Велосипед Писателя, человека рослого, был велик Морелону; даже предельно опустив седло, он не доставал ногами до педалей. Тогда он вовсе снял седло и положил на раму плоскую подушку. Теперь он мог ездить, переваливаясь по-утиному из стороны в сторону, как ездят дети на взрослых велосипедах. Конечно, так много не наездишь, и Морелон предпочитал с важным видом толкать велосипед перед собой или вести его за муфлоньи рога круто выгнутого руля. К багажнику обычно была приторочена какая-то поклажа, ибо Морелон не оставил коммерческой деятельности, хотя и устроился куда-то на полставки. Этой "полставкой" он гордился, словно каким-то отличием, а может, видел в ней гарантию относительной свободы, позволяющей ему по-прежнему располагать своим временем.
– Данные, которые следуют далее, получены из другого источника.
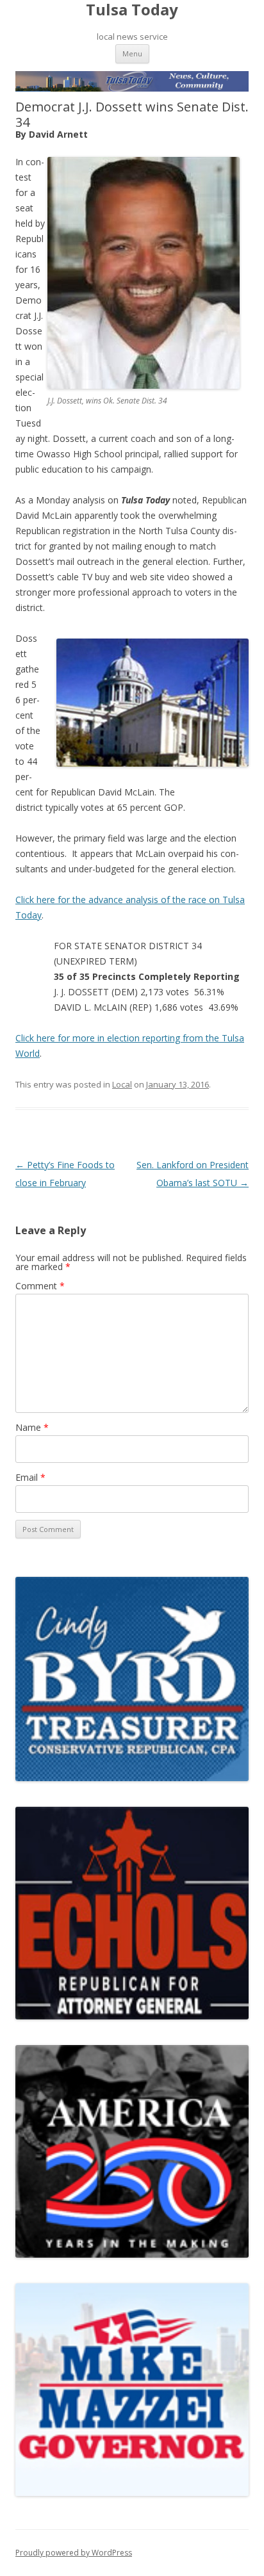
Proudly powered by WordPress (73, 2552)
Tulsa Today (132, 10)
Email (30, 1477)
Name (32, 1427)
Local (122, 1084)
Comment (40, 1286)
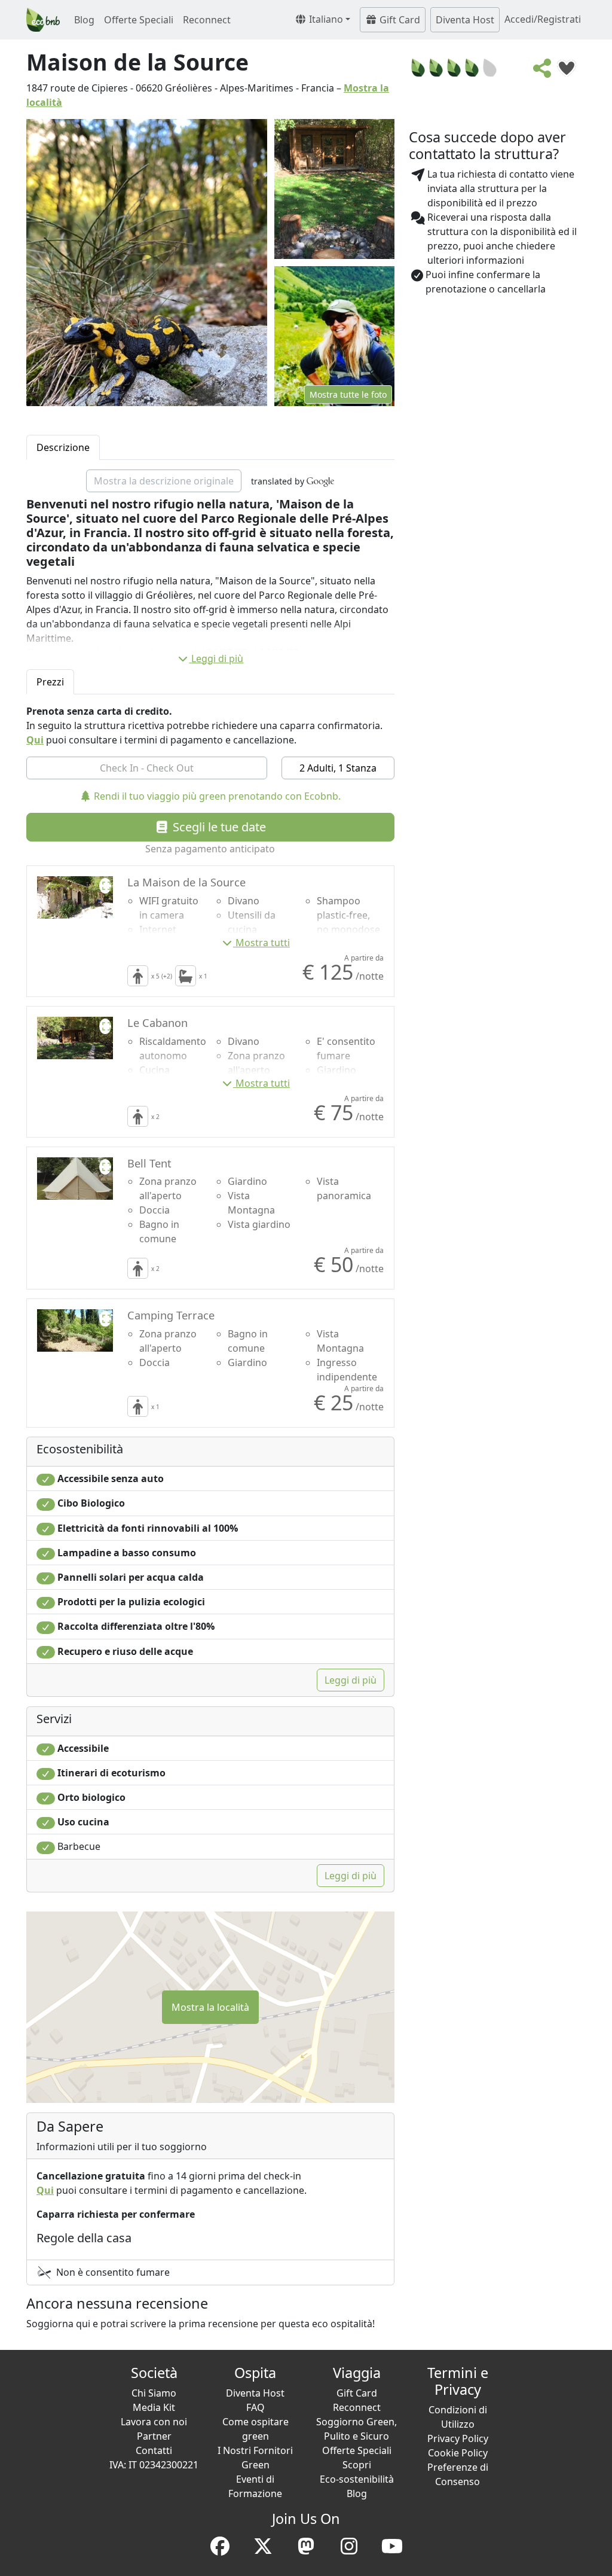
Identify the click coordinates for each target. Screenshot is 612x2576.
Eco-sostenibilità (357, 2479)
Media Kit (154, 2407)
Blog (84, 19)
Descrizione (63, 447)
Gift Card (398, 19)
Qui (35, 739)
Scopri (356, 2464)
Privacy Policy (457, 2438)
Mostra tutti (262, 942)
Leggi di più (217, 658)
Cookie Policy (458, 2452)
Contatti (154, 2450)
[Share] (543, 71)
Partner (154, 2436)
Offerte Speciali (138, 19)
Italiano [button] (325, 19)
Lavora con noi (154, 2421)
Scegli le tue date (218, 827)
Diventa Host (465, 19)
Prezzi (50, 681)
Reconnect (207, 19)
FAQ (255, 2407)
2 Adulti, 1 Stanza (338, 768)
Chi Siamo (153, 2393)
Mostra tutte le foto (348, 394)
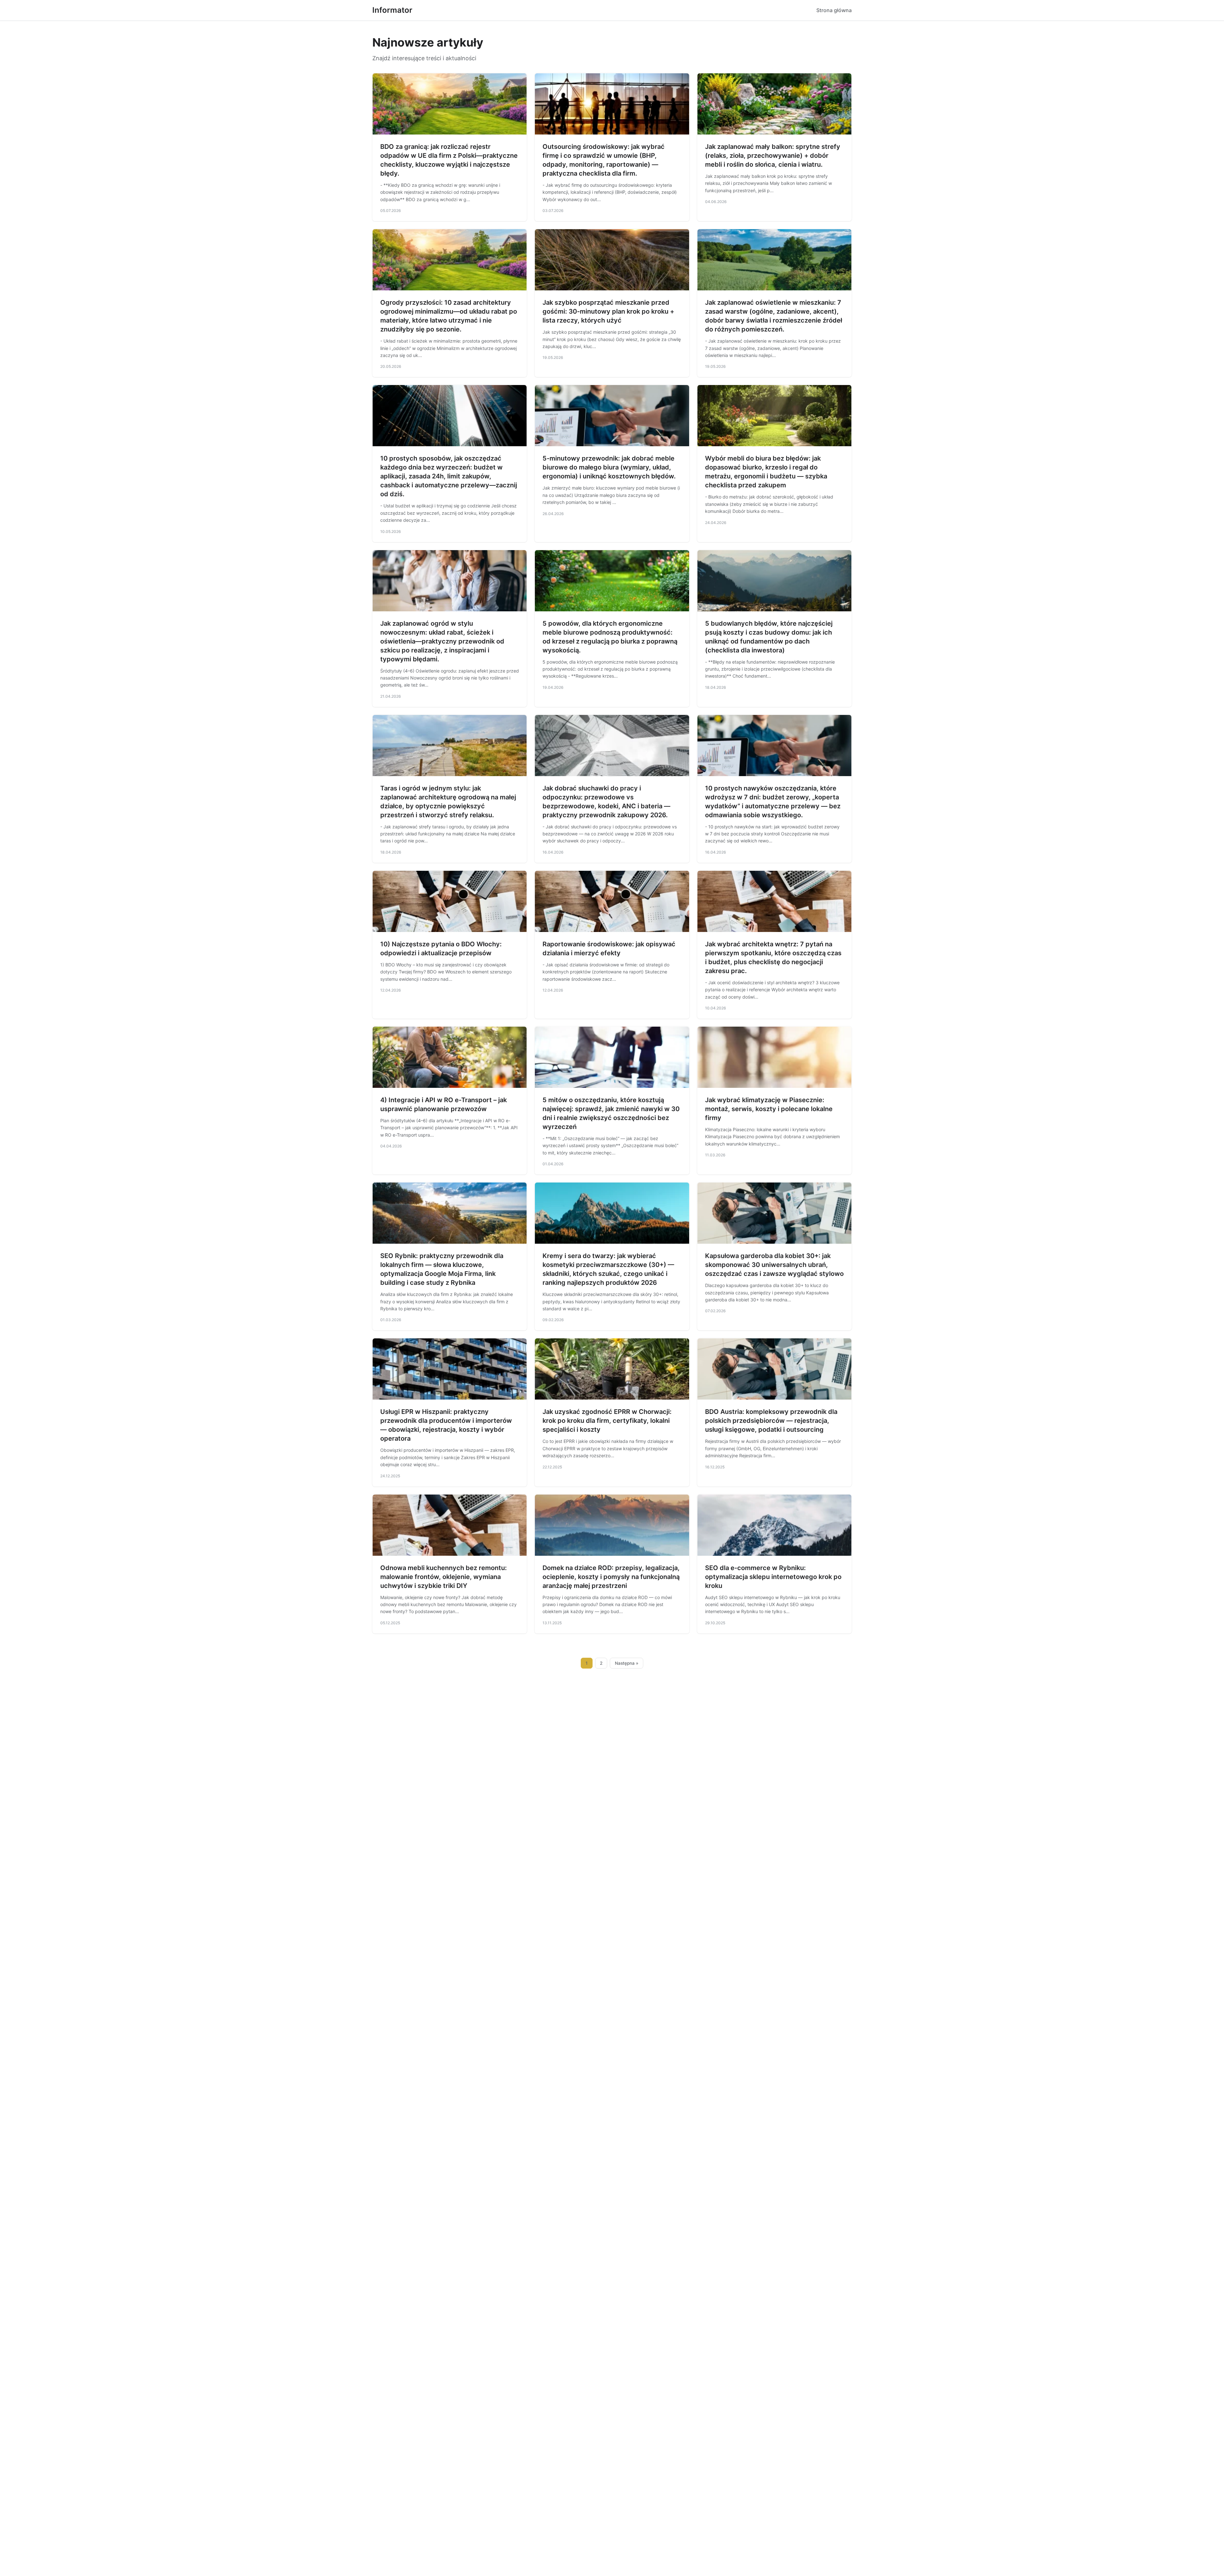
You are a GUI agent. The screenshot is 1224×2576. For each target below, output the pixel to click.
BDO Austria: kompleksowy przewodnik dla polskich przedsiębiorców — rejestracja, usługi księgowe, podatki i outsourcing (771, 1420)
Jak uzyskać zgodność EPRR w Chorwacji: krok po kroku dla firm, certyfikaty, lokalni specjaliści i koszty (607, 1420)
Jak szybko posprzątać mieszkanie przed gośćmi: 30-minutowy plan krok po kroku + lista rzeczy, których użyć (608, 311)
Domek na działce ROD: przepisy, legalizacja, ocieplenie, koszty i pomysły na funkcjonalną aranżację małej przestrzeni (611, 1577)
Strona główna (834, 10)
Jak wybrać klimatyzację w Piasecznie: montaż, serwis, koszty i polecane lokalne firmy (769, 1109)
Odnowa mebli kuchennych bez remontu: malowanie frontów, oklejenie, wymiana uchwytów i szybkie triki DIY (443, 1577)
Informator (392, 10)
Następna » (626, 1663)
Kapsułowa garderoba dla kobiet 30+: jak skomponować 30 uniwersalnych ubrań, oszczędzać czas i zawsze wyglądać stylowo (774, 1264)
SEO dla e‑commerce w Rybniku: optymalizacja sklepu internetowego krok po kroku (773, 1577)
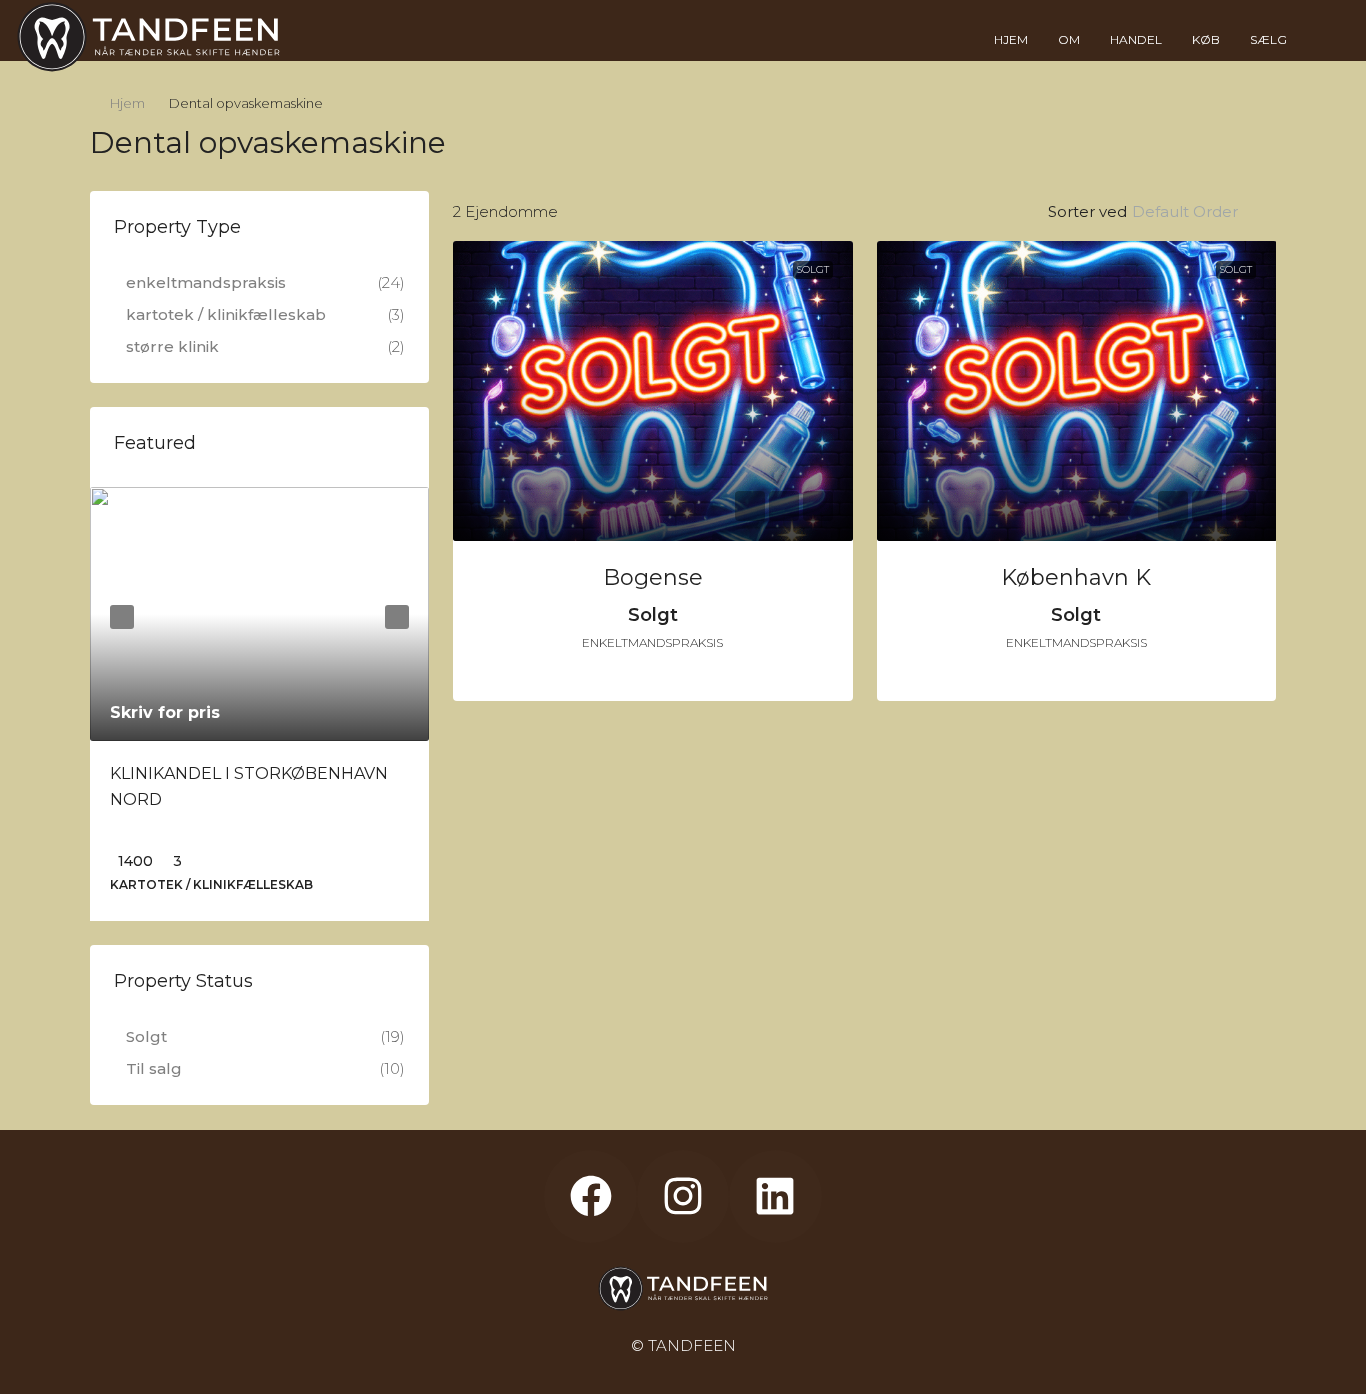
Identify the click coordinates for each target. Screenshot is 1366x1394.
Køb (1206, 39)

С тех пор никто не видел Морелона без велосипеда. Он таскался с машиной и в дождь, и в весеннюю распутицу, и в непролазную осеннюю грязь, и в крещенский мороз и снег, бесконечно обременяя себе жизнь, но выгадывал что-то куда более значительное. Это стало ясно, когда один из "академиков" предложил Морелону за его громадину прекрасный польский подростковый недомерок.
- Ты что, спятил? - сказал обычно вежливый Морелон. - Не знаешь, чья это машина? - И всхлипнул и утерся рукавом, а потом надолго запил, потому что Писателя уже не было в живых.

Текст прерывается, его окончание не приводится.